---------- Stored data
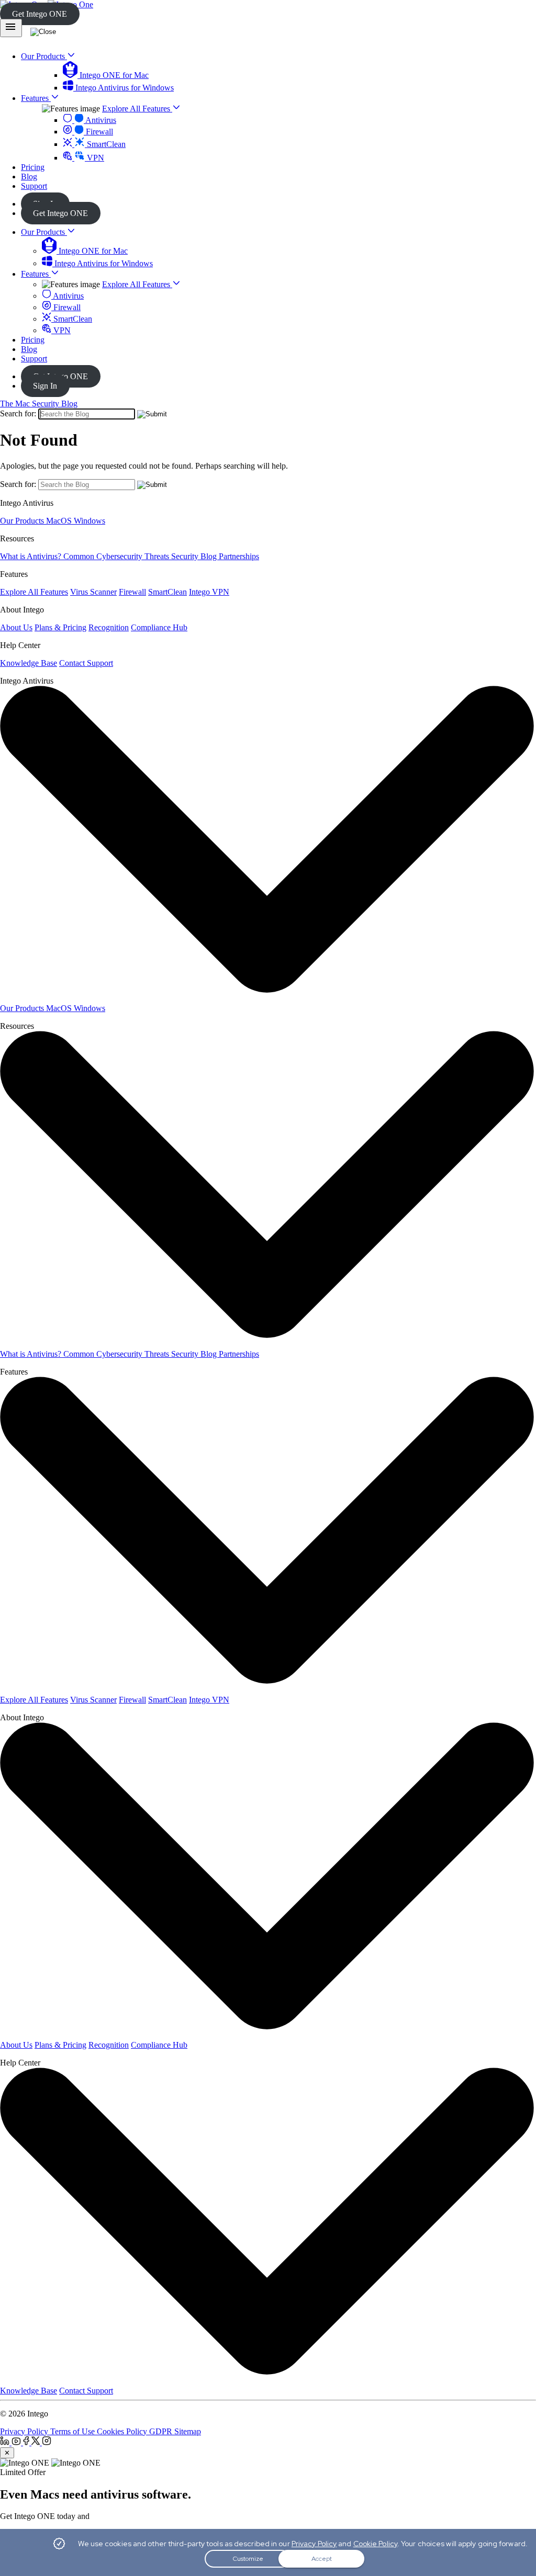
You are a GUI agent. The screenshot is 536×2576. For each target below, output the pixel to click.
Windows (89, 520)
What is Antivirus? (31, 556)
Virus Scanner (93, 591)
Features (36, 273)
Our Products (44, 232)
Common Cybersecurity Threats (117, 556)
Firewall (98, 131)
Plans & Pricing (60, 627)
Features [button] (36, 98)
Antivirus (100, 120)
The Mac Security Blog (38, 403)
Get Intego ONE (39, 13)
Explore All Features (137, 108)
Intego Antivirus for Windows (123, 87)
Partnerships (239, 556)
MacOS (60, 520)
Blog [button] (29, 176)
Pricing (32, 339)
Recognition (108, 627)
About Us (16, 627)
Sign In (45, 385)
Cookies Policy (123, 2431)
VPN (94, 157)
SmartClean (105, 144)
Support (34, 358)
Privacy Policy (25, 2431)
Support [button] (34, 185)
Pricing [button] (32, 167)
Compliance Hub (159, 627)
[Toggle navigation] (11, 28)
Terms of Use (73, 2431)
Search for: (18, 413)
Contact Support (86, 663)
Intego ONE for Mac (113, 75)
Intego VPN (209, 591)
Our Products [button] (44, 56)
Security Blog (195, 556)
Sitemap (187, 2431)
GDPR (161, 2431)
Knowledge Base (28, 663)
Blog (29, 349)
--------------------
State only the number of lines in these entries that contain "Pricing".

**Response box**. 3